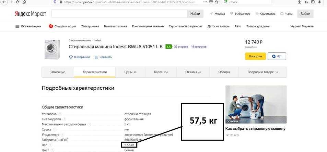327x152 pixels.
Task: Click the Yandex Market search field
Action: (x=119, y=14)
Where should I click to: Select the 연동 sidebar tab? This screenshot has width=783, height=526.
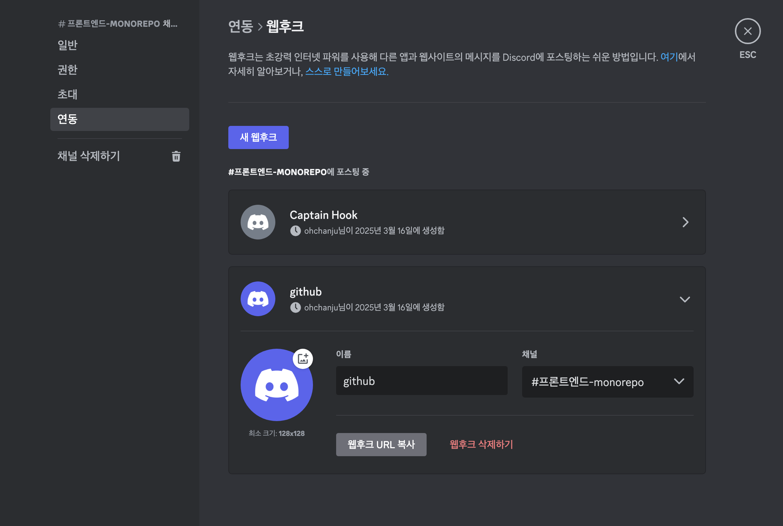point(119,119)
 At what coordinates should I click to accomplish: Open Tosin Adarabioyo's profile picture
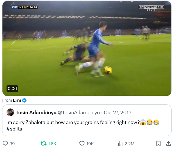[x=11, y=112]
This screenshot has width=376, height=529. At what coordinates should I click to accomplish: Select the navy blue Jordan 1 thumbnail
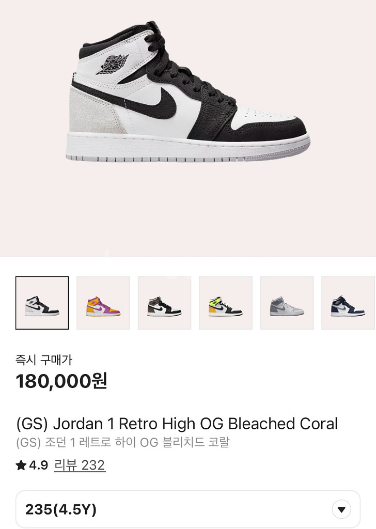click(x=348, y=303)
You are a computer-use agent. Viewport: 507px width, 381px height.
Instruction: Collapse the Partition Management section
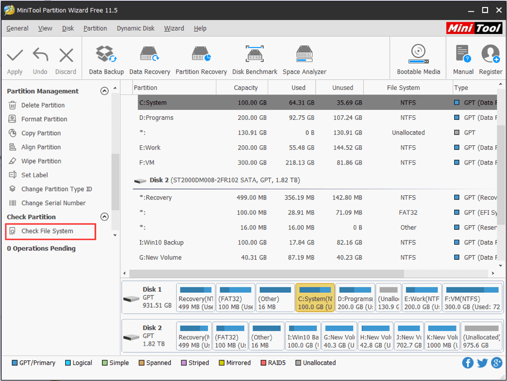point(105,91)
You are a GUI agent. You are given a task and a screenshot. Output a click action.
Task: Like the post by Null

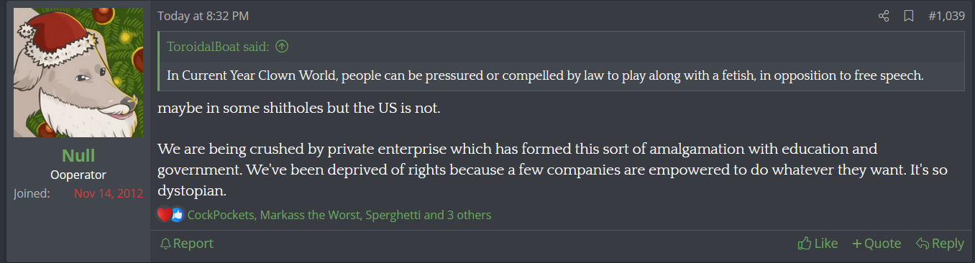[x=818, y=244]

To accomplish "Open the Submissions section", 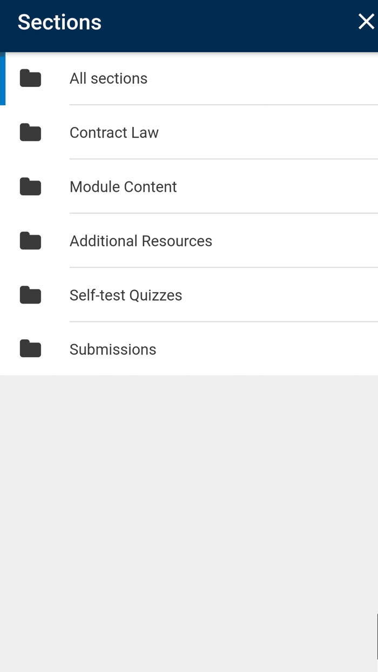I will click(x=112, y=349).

________________

- _Task brief_
Please find every line in the items that contains the string "coordinates", treating uppercase and lowercase as different, and copy each of those lines.

- _Reply_
 At what coordinates should I click to accomplish: Open Tosin Adarabioyo's profile picture
This screenshot has width=376, height=529. At what coordinates should I click to accomplish: Select the navy blue Jordan 1 thumbnail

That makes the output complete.